— What you need to do —
Only lines with the string "agent" are wanted. Pull them out of the data.

Dataset entries

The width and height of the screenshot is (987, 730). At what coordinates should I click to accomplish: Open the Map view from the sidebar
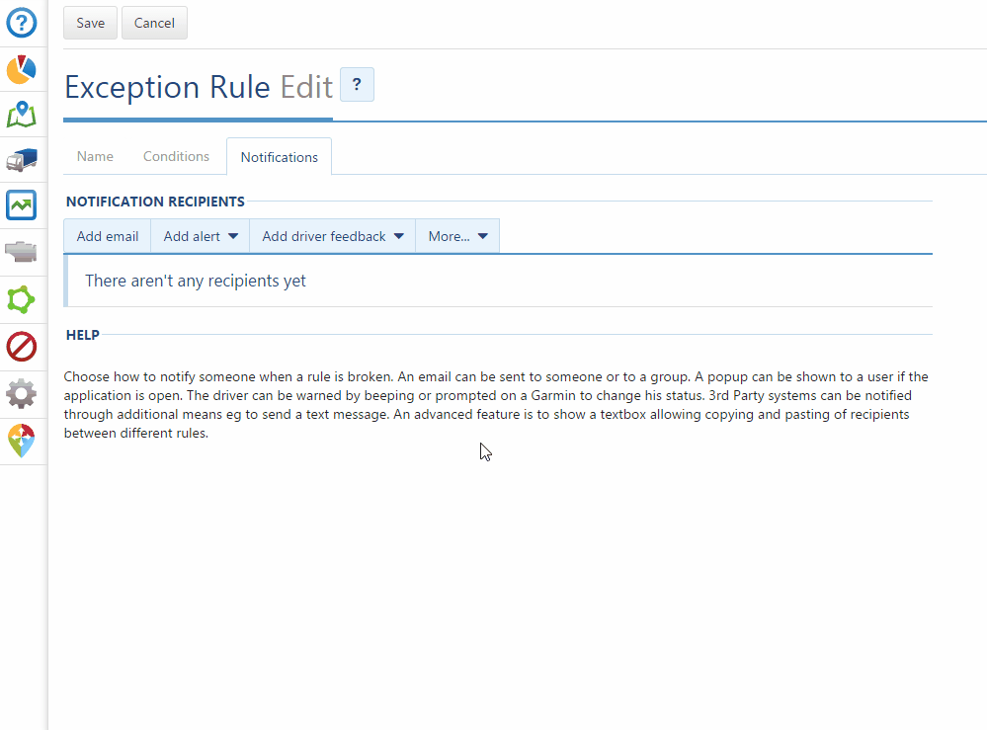(x=22, y=115)
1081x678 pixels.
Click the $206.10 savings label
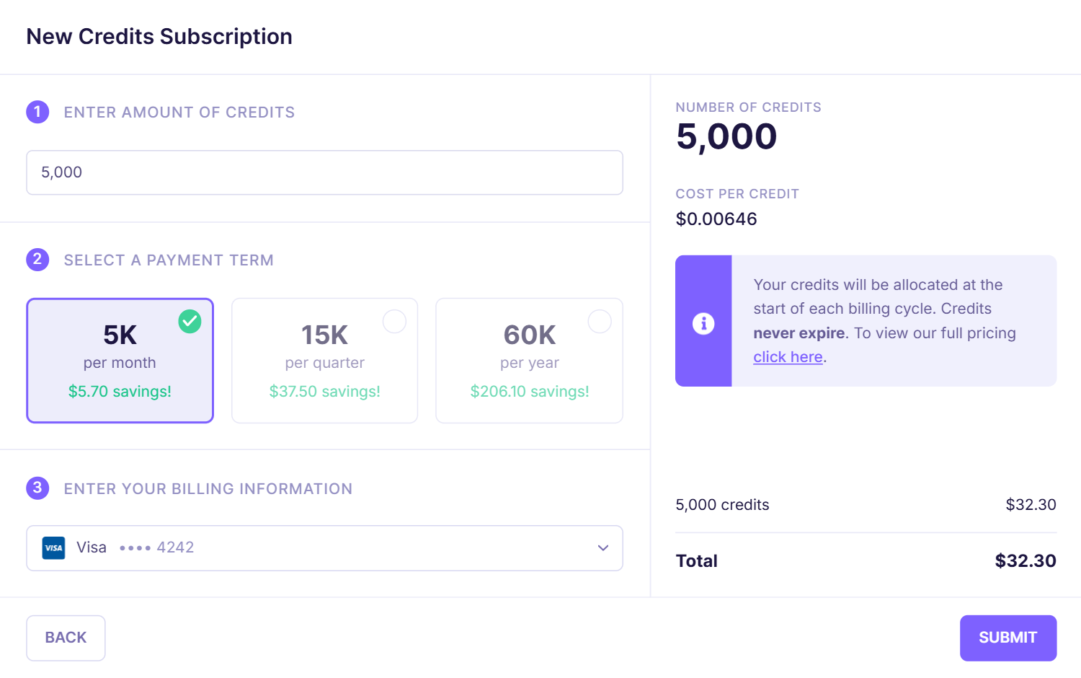coord(530,392)
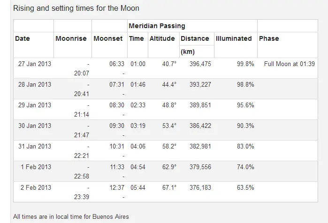This screenshot has height=223, width=328.
Task: Click the Distance column header
Action: 195,38
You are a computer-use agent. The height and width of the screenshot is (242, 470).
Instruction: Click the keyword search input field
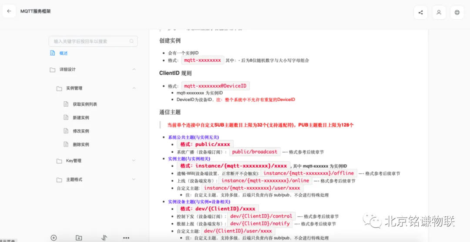[x=89, y=41]
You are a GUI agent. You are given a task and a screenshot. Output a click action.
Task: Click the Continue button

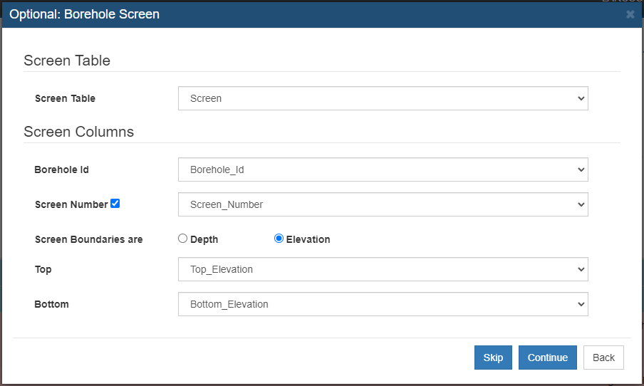click(x=548, y=358)
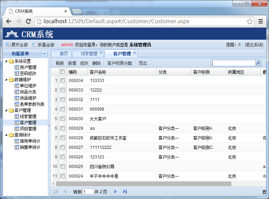Close the 线索管理 tab
Viewport: 269px width, 199px height.
click(x=101, y=53)
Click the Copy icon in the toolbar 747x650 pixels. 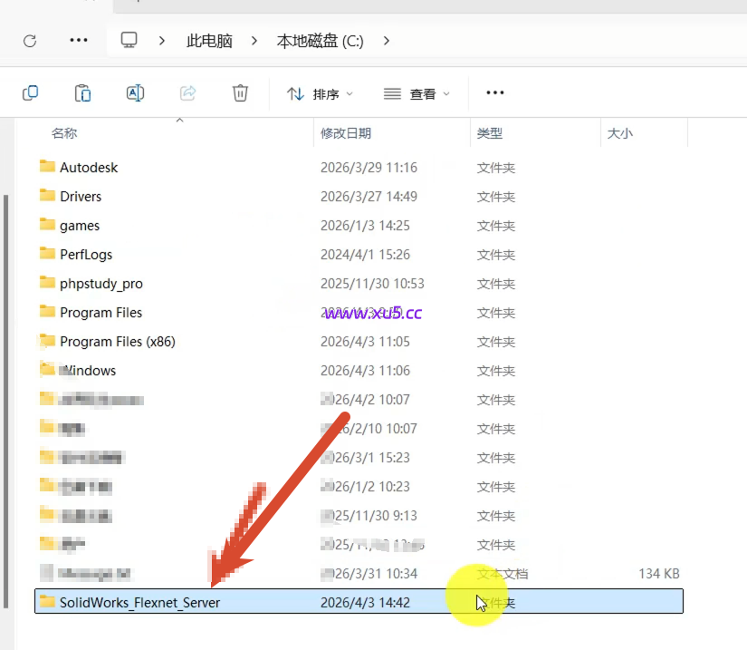(x=30, y=92)
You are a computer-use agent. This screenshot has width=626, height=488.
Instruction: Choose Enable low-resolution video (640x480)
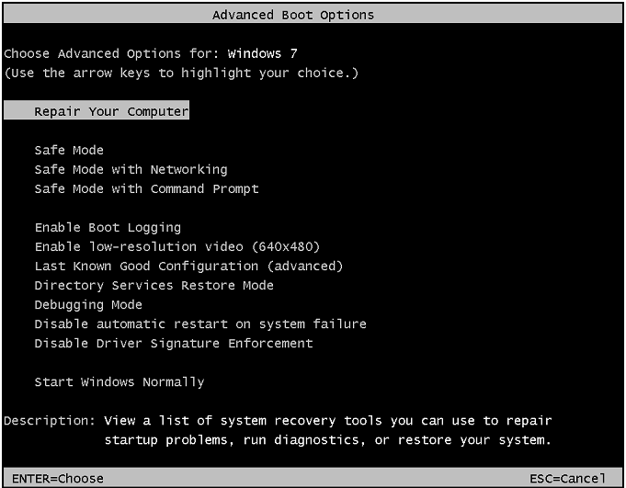coord(177,246)
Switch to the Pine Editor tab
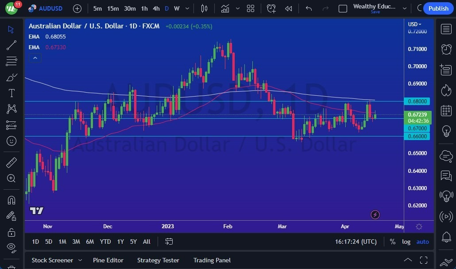The image size is (456, 269). click(x=108, y=260)
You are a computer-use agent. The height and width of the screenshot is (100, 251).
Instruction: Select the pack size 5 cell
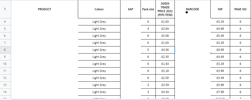pos(148,50)
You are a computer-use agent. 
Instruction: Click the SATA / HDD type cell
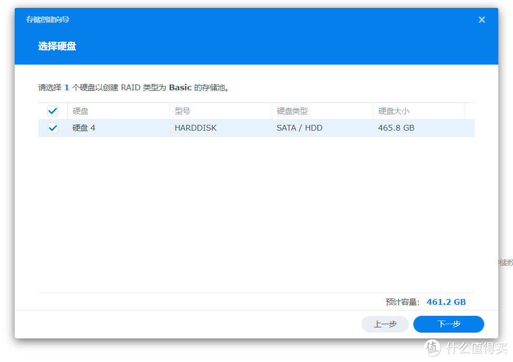coord(299,127)
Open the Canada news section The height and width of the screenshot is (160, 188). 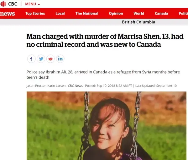click(x=161, y=13)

— Answer section —
You are a computer-use agent. The height and width of the screenshot is (242, 470).
You are a GUI agent. You are given a task and a screenshot. Output a click action.
You are a computer-use agent. This screenshot has width=626, height=488.
You are a computer-use agent. The height and width of the screenshot is (100, 251).
You are a computer-use agent. 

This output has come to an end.